E’ di queste ore l’annuncio di un possibile (ma ancora ignoto) accordo di pace tra Usa e Iran, sbandierato dal presidente Donald Trump dopo ormai quasi tre mesi dall’inizio della guerra, il 28 febbraio. Tra i punti principali in discussione, con il programma nucleare iraniano, c’è il futuro controllo dello stretto di Hormuz, la vera e inattesa “arma” economica che il regime degli Ayatollah ha utilizzato per tenere in scacco gli Stati Uniti e il mondo. Brescia compresa.
La guerra in Iran e noi
Ma quali sono stati, sinora, i contraccolpi della guerra per l’economia bresciana? Se l’è chiesto Confindustria Brescia, redigendo la consueta analisi congiunturale trimestrale. Ne risulta che più della metà delle imprese bresciane ritiene che la crisi del Golfo avrà (o ha già avuto) ripercussioni sulla propria attività. E’ questo preoccupante il quadro che emerge dalla survey. Sebbene la cautela sia d’obbligo (e gli stessi imprenditori intervistati da Confindustria faticano a trarre conclusioni), le nubi all’orizzonte sono piuttosto fosche.

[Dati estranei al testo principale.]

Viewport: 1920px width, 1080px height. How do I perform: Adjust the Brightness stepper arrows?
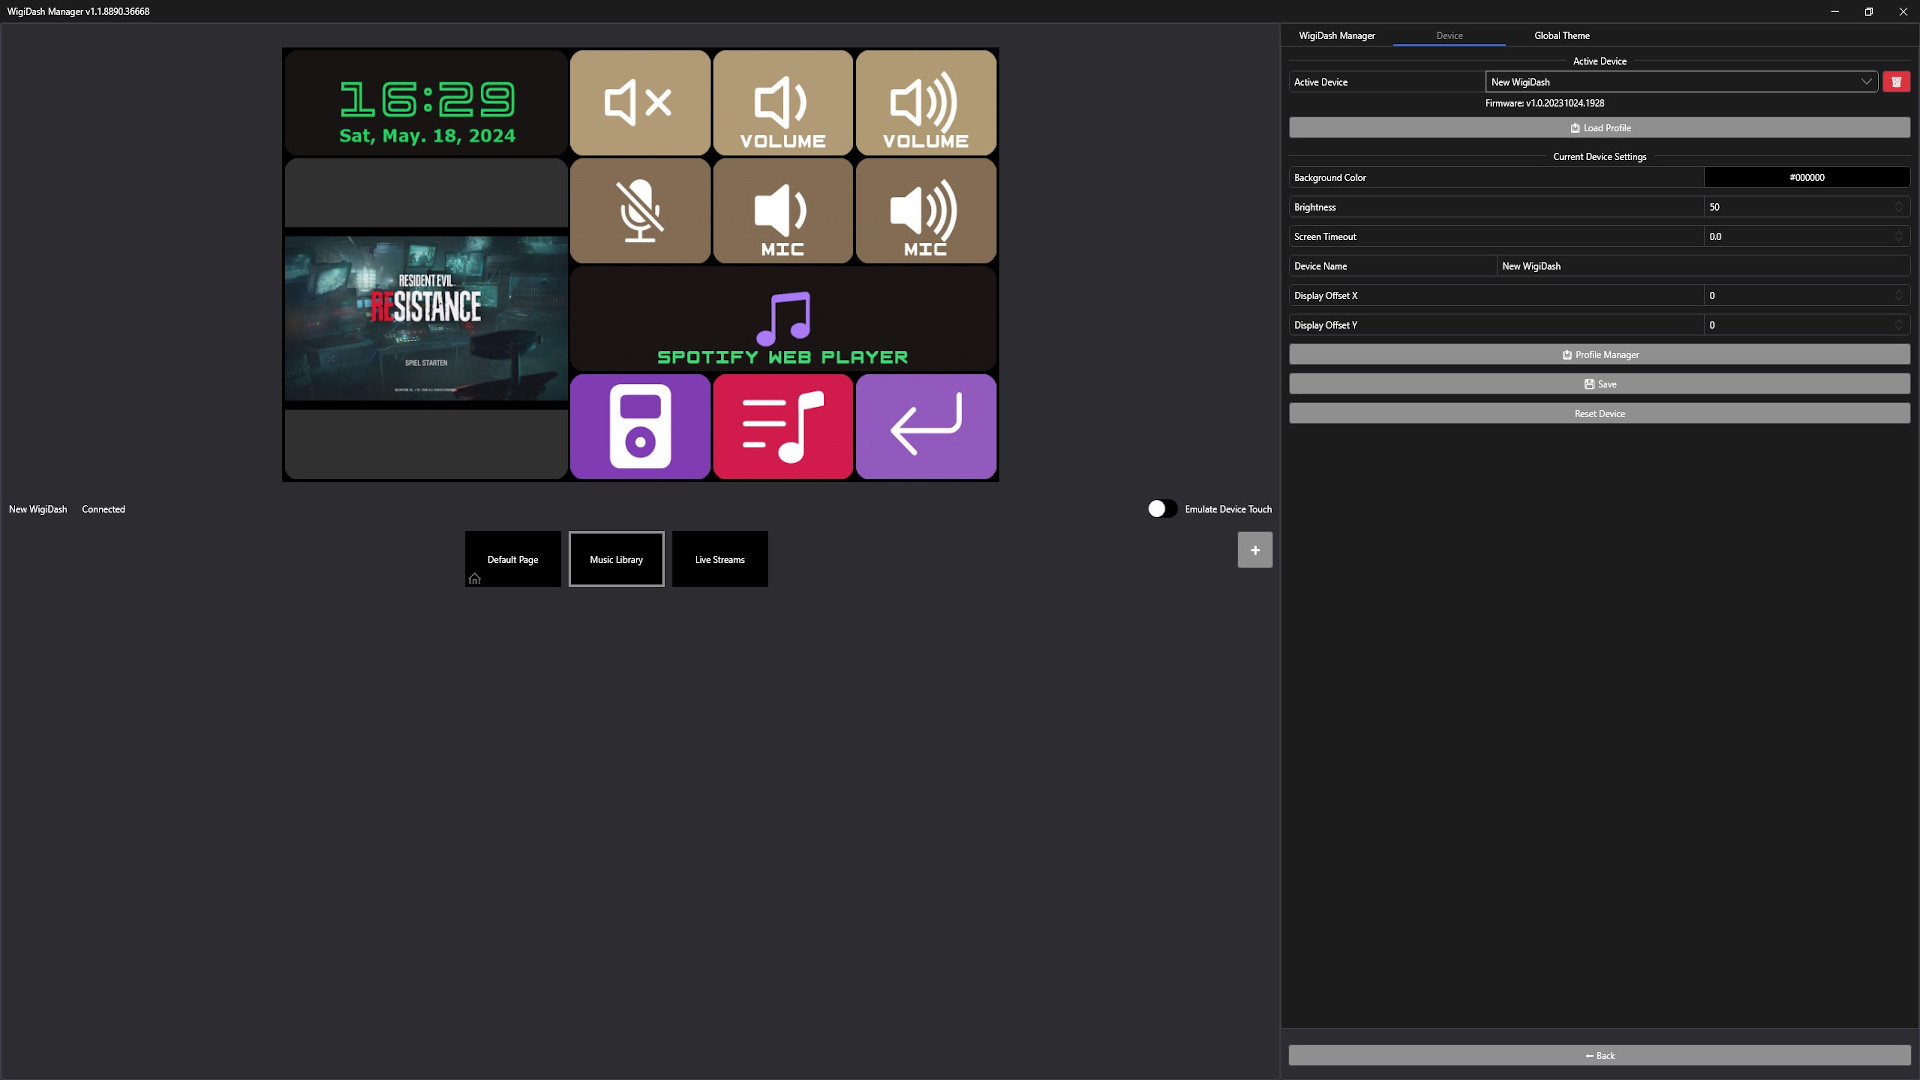click(x=1898, y=207)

Tra le aziende che prevedono conseguenze, oltre il 61% ritiene che l’impatto del conflitto sarà duraturo e che gli effetti più critici potrebbero manifestarsi nei prossimi mesi. Parallelamente emerge un sostanziale equilibrio tra chi ipotizza conseguenze molto gravi (53%) e chi, invece, stima effetti relativamente più contenuti (47%). Nel complesso, quasi un terzo delle imprese (32%) prospetta però lo scenario peggiore, immaginando un impatto rilevante e, allo stesso tempo, anche persistente.
Competitività a rischio
A rischio, in particolare, è la competitività delle imprese bresciane, se le marginalità sugli affari con il Golfo dovessero ridursi ad esempio per l’aumento dei costi delle materie prime industriali (principale preoccupazione per il 64% dei rispondenti) e per l’incremento dei costi energetici (62%) e del trasporto (41%). Incrementi che potrebbero essere trasferiti sui prezzi di vendita, andando così ad alimentare ulteriormente le dinamiche inflattive. Appaiono invece meno preoccupanti, almeno in questa fase, i rischi legati a ritardi o difficoltà nelle forniture (13%) e alla riduzione della domanda proveniente dalle aree coinvolte nella crisi (12%).
Ma quali contromisure stanno prendendo i bresciani per far fronte alla crisi in arrivo? Ormai, le imprese che hanno già adottato interventi o che ne stanno pianificando, sono quasi nove su dieci (88%). Tra le azioni già implementate, le più diffuse sono la diversificazione dei fornitori e l’aumento delle scorte di magazzino, entrambe indicate dal 16% delle imprese.
Ma la produzione industriale è comunque positiva

La periodica indagine congiunturale del Centro studi di Confindustria ha tuttavia certificato come – almeno per il momento – i numeri del manifatturiero bresciano non hanno ancora scontato effetti negativi “visibili”. Nei primi tre mesi del 2026, l’attività industriale della provincia ha infatti registrato un nuovo incremento rispetto al medesimo periodo del 2025 (+3,5%), solo lievemente meno intenso di quanto rilevato nel trimestre precedente (+3,8%). Il 42% degli operatori intervistati ha dichiarato una crescita dell’attività rispetto al periodo precedente, a fronte del 31% che si è espresso per il mantenimento dei volumi prodotti e del 27% che invece ha segnalato una flessione. In percentuale, crescono le medie e le grandi aziende, mentre le piccole e le microimprese devono mettere un meno al loro recente giro d’affari.
«Il dato positivo della produzione industriale nel primo trimestre 2026 non va di pari passo, purtroppo, con quella che in questo momento è la reale situazione vissuta dal nostro sistema produttivo – le parole di Paolo Streparava, presidente di Confindustria Brescia – Le preoccupazioni delle aziende bresciane riguardano oggi, più che l’impatto immediato del rincaro degli input energetici, la durata della crisi che, se prolungata, rischierebbe, tra l’altro, di rendere ancora più costosi i trasporti internazionali, sempre più difficili gli scambi con i Paesi coinvolti nella guerra, oltre alle inevitabili ricadute sulla fiducia degli operatori economici e sulla bolletta energetica di imprese e famiglie, già notevolmente cresciuta in questi anni. A tali fattori si aggiungono poi le conseguenze provocate dalla politica protezionistica avviata dagli Stati Uniti, che ha determinato importanti correzioni nei flussi commerciali tra le varie economie».